On balance, the only reasonable conclusion is that the privilege has not been waived in this case.

IV. Other Contentions

My conclusions that the documents at issue are covered by the attorney-client privilege and that the privilege has not been waived make it unnecessary to reach the plaintiffs contentions that the documents are protected by the work-product doctrine and that the defendant has violated Maine Bar Rule 4.4 and this court’s Local Rule 83.3(d). Plaintiffs Brief at 4-5.

V. Conclusion

For the foregoing reasons, the defendant’s motion is DENIED and it is ORDERED to return to the plaintiff any and all originals and copies, both hard copies and electronic copies, of the 31 pages of documents at issue and to submit promptly to this court a certification of counsel that this order has been complied with.

VI. Sealing of This Decision

I DIRECT the Clerk of the Court to seal this Memorandum Decision when docketed. The parties shall notify me by noon on Wednesday, December 16, 2009, whether this decision contains any confidential information that should remain sealed and, if so, indicate explicitly what language should be redacted, with due regard to the public’s interest in access to court proceedings.
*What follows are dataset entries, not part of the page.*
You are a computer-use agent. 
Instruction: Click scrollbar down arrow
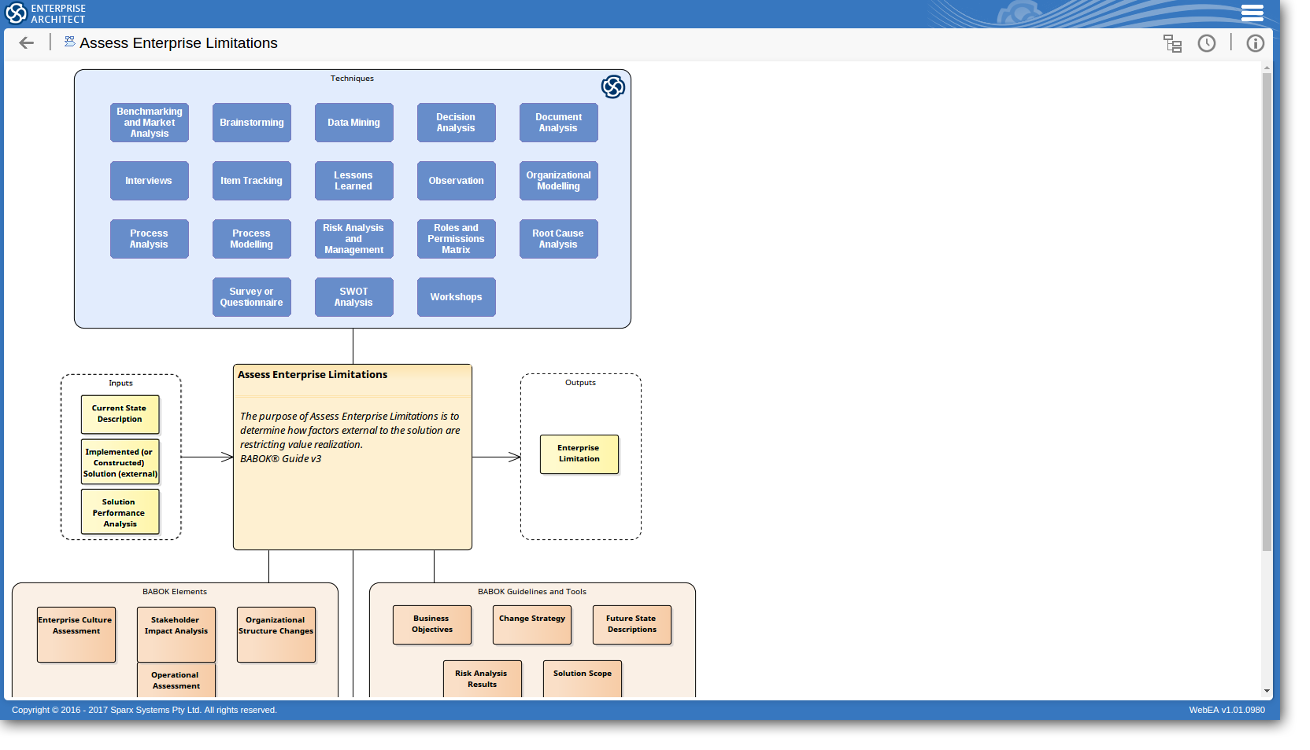coord(1267,690)
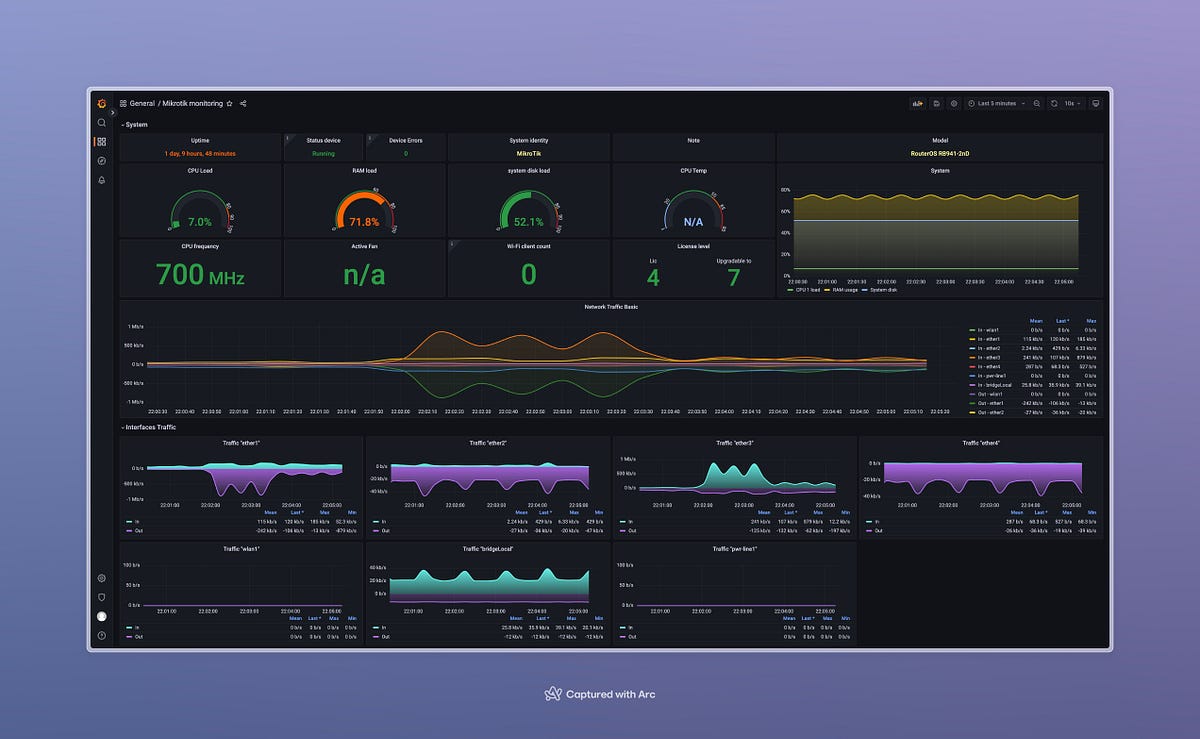This screenshot has height=739, width=1200.
Task: Zoom out the time range with the magnifier icon
Action: click(x=1037, y=103)
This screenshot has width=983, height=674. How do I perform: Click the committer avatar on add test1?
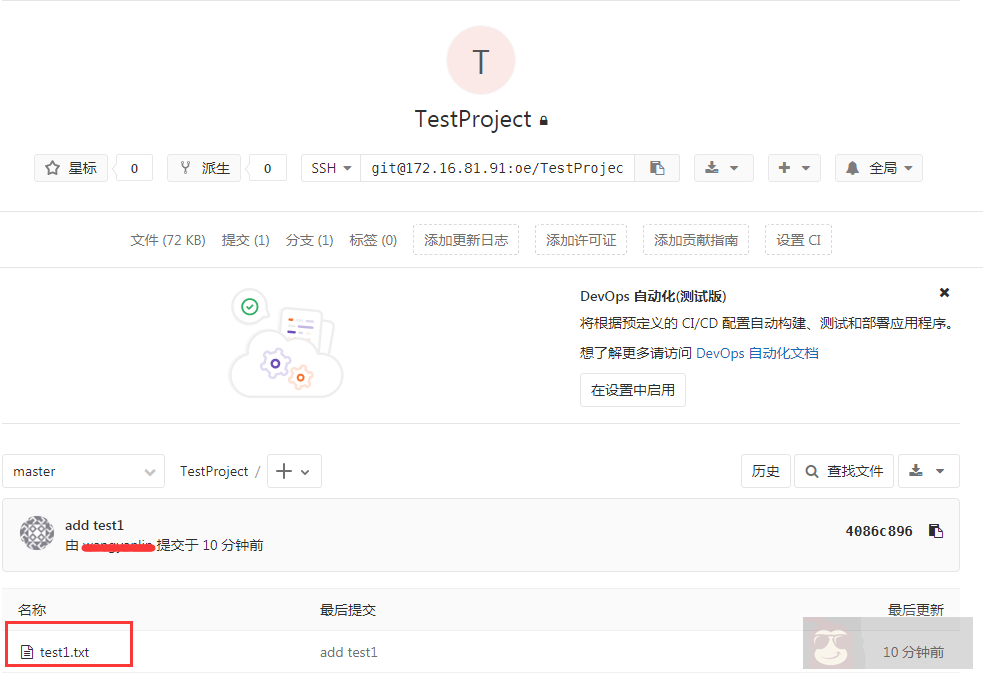tap(37, 533)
If I do not hear from the parties by noon on December 16, this decision will be unsealed.

. The defendant and its counsel assert that the documents at issue were "produced by Plaintiff Ergo Licensing,” Declaration of Erica J. Pascal in Support of Defendant CareFusion 303, Inc.'s Motion to Compel ("Pascal Dec.") ¶ 3; Defendant CareFusion 303, Inc.'s Motion to Compel 31 Pages Produced by Ergo Licensing LLC in October 2009 (“CareFusion Motion”) at 1, but the subpoena was directed to Hoelscher, Exh. 1 to Black Dec., and it was therefore Hoelscher who produced the documents.

. The plaintiff asserts that the defendant has removed the actual quotations from its proposed amended answer "but nevertheless continues to use information” from the documents at issue "in the motion to amend.” Plaintiff's Brief Regarding Inadvertent Disclosure ("Ergo Brief”) at 2.

. In its reply brief, the defendant asserts that "many” of the pages of the documents at issue “were disclosed to the third party Dragenverk,” Defendant CareFusion 303, Inc.'s Reply Brief in Support of Its Motion to Compel at 2, but does not identify any such pages. This is a new argument not raised in the defendant’s initial brief and therefore will not be considered further. In re One Bancorp Sec. Litig., 134 F.R.D. 4, 10 n. 5 (D.Me.1991).

. I have spelled Dr. Hoelscher's name as his lawyers spell it. The defendant uses the German spelling, Hólscher.